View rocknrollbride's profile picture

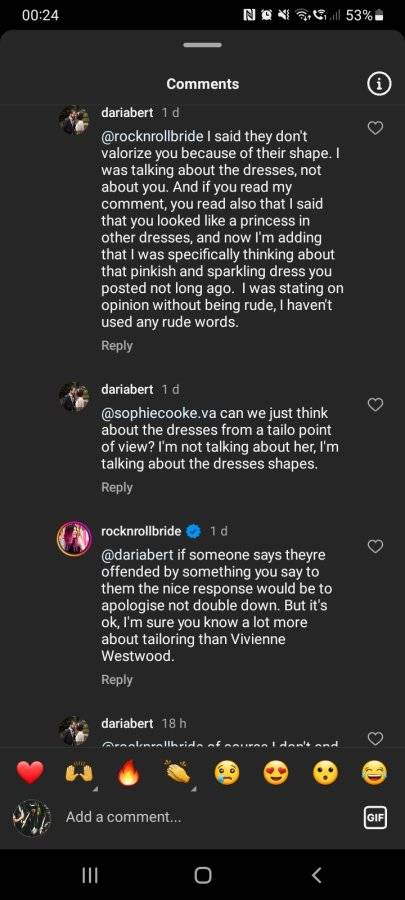74,538
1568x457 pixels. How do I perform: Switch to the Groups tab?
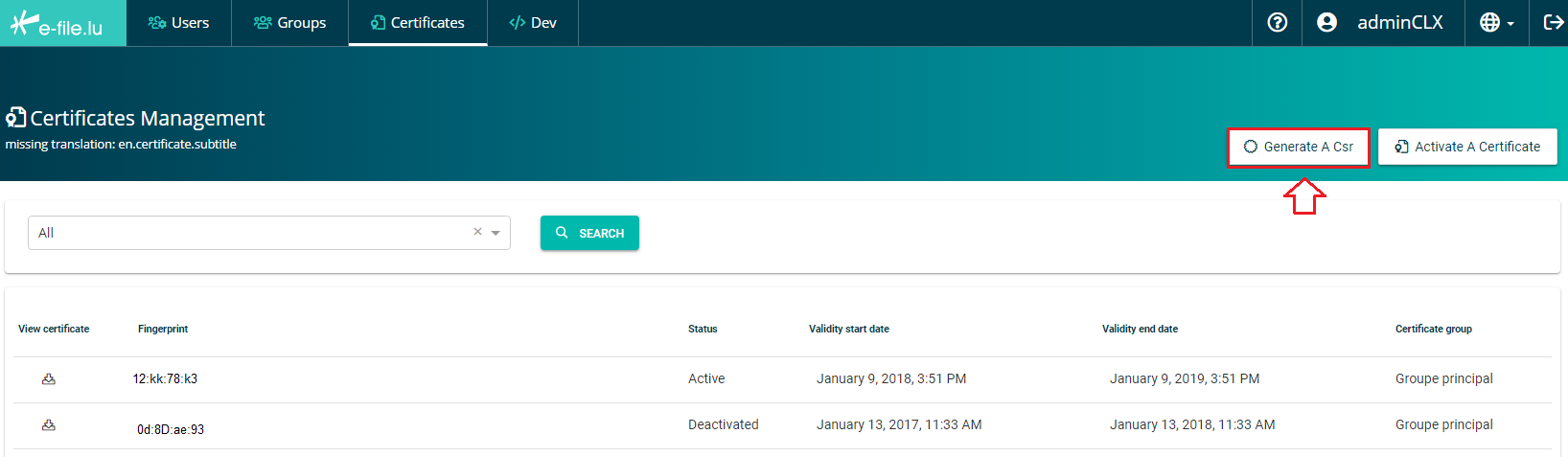(x=289, y=23)
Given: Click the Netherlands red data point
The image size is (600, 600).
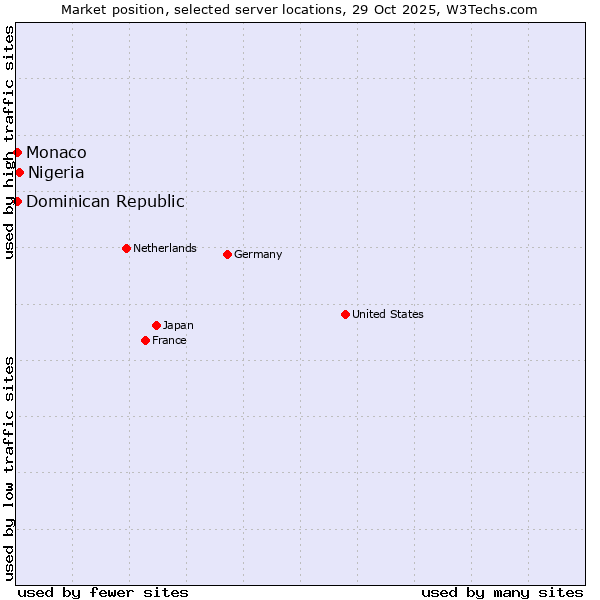Looking at the screenshot, I should 126,248.
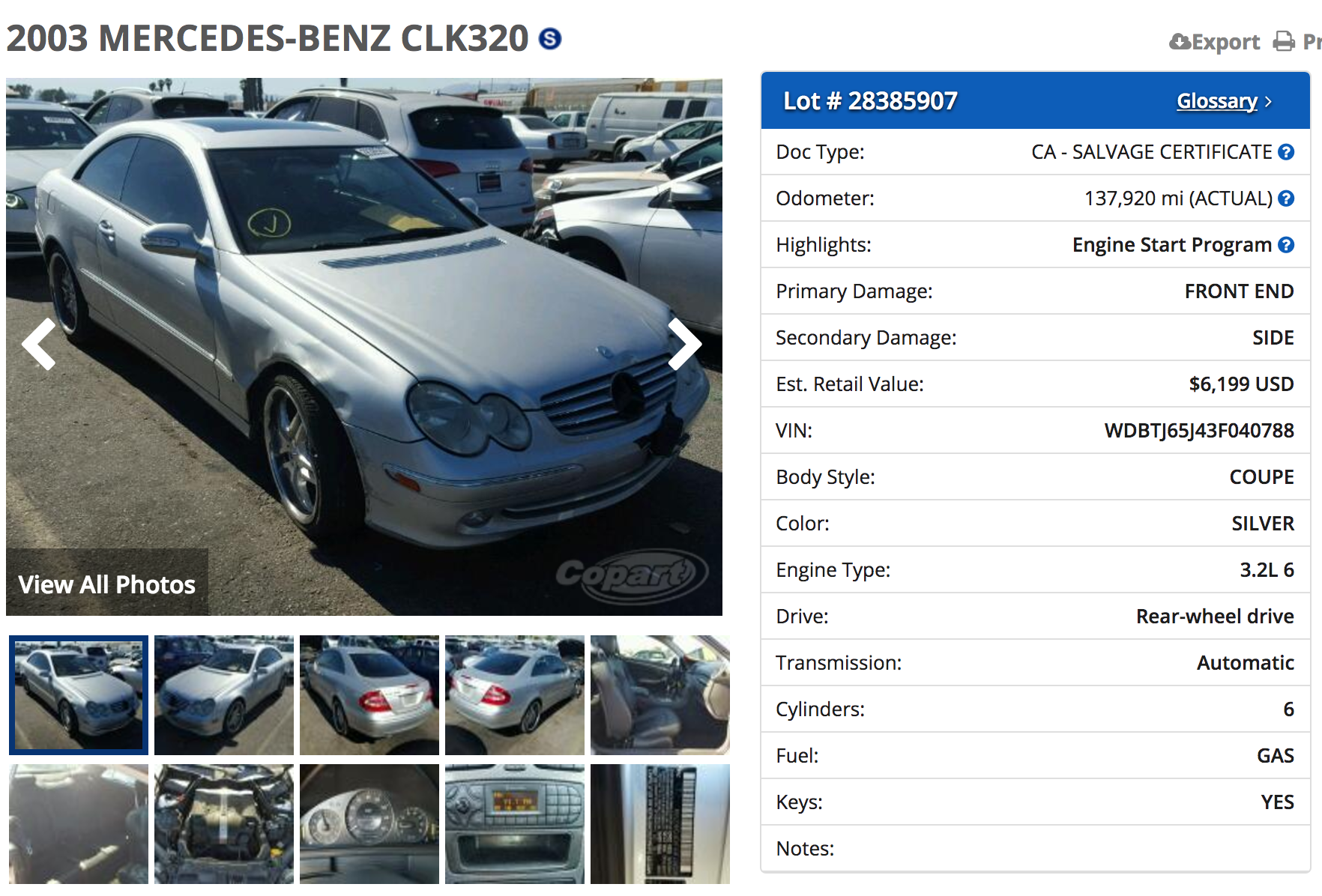Advance to next photo with right arrow

point(684,345)
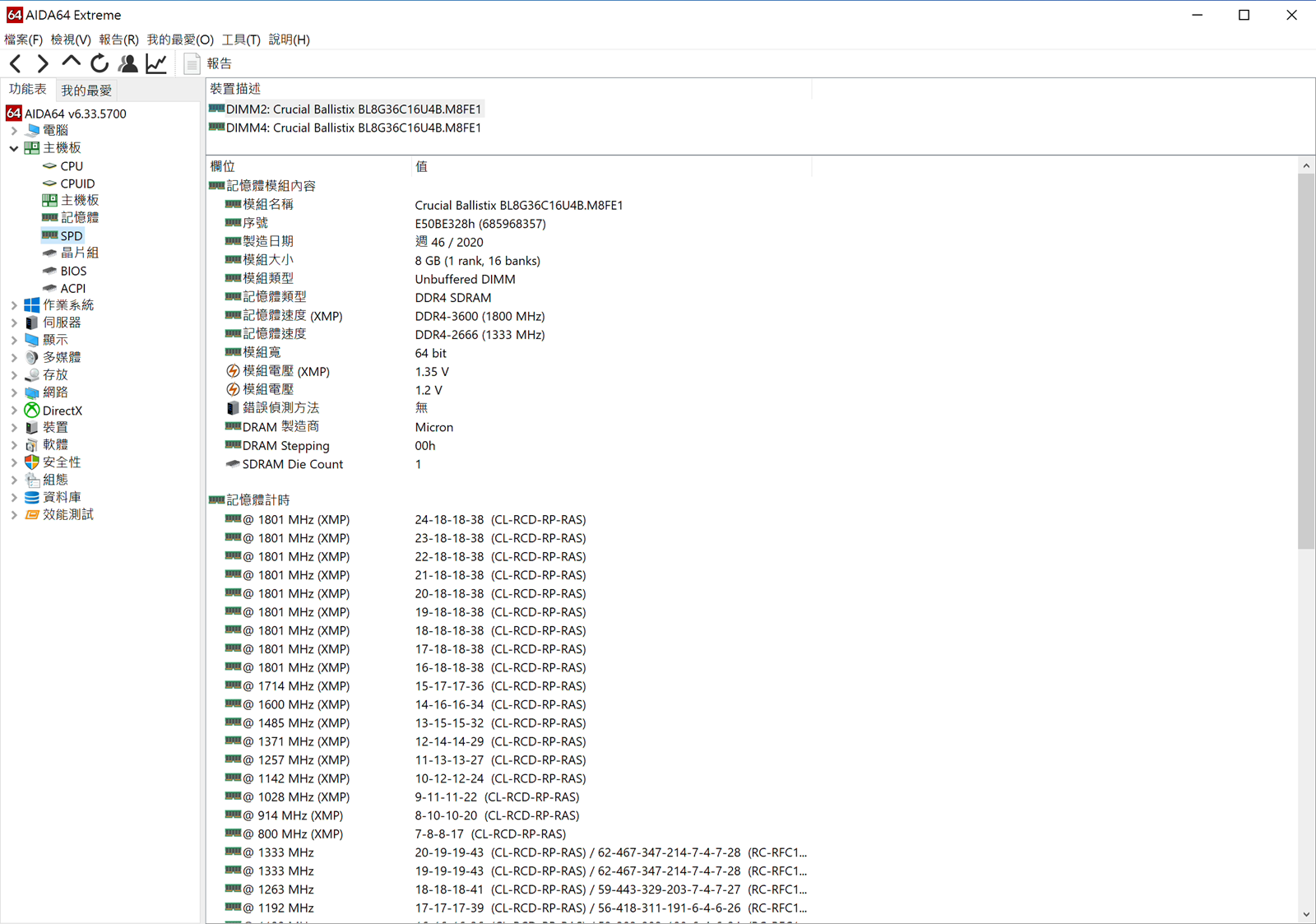Collapse the 主機板 tree node
The image size is (1316, 924).
14,148

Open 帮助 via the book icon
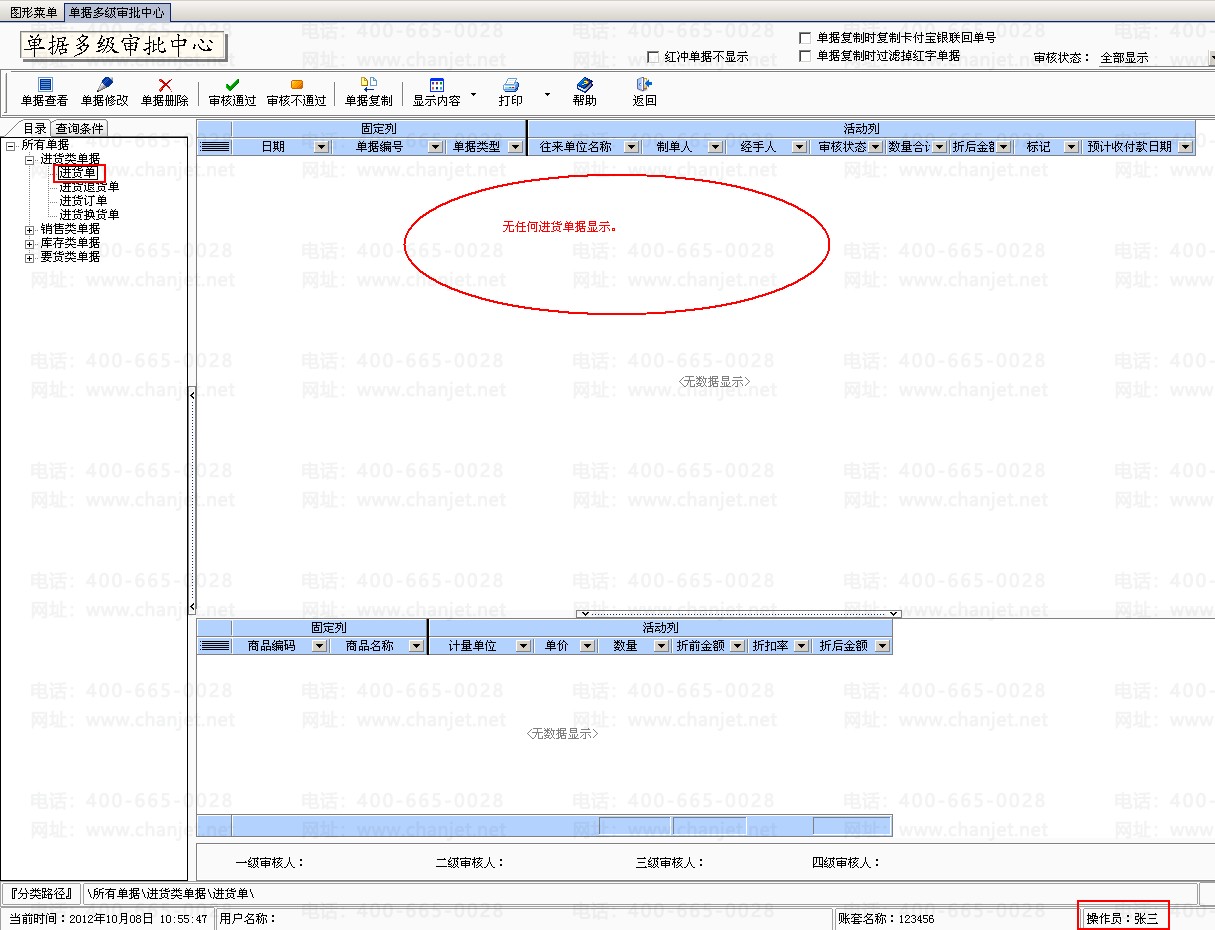click(x=584, y=86)

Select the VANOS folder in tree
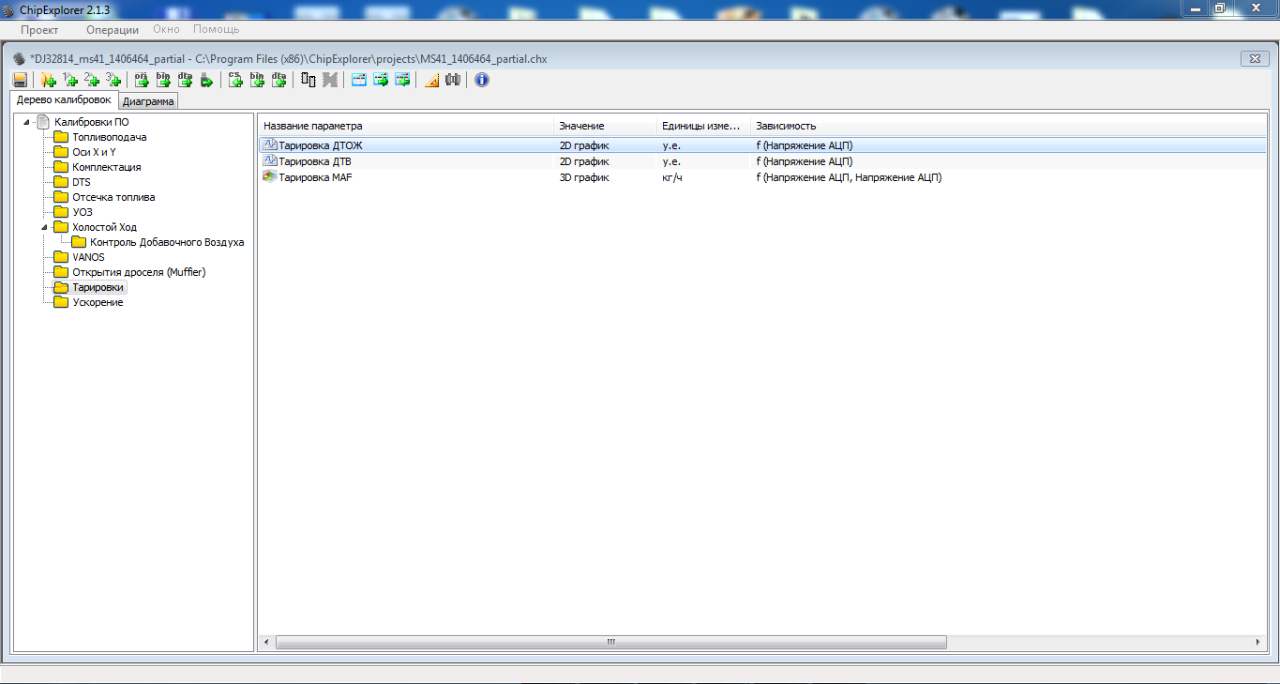tap(88, 257)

------------------------

** Work to complete **
Copy only what runs above from the line containing "1568x457 pixels. How" through the line containing "Given: Click the Netherlands red data point", exactly. Leave out the pictures.

** Task solution **
1568x457 pixels. How do I perform: Switch to the Groups tab?
(x=289, y=23)
Given: Click the Netherlands red data point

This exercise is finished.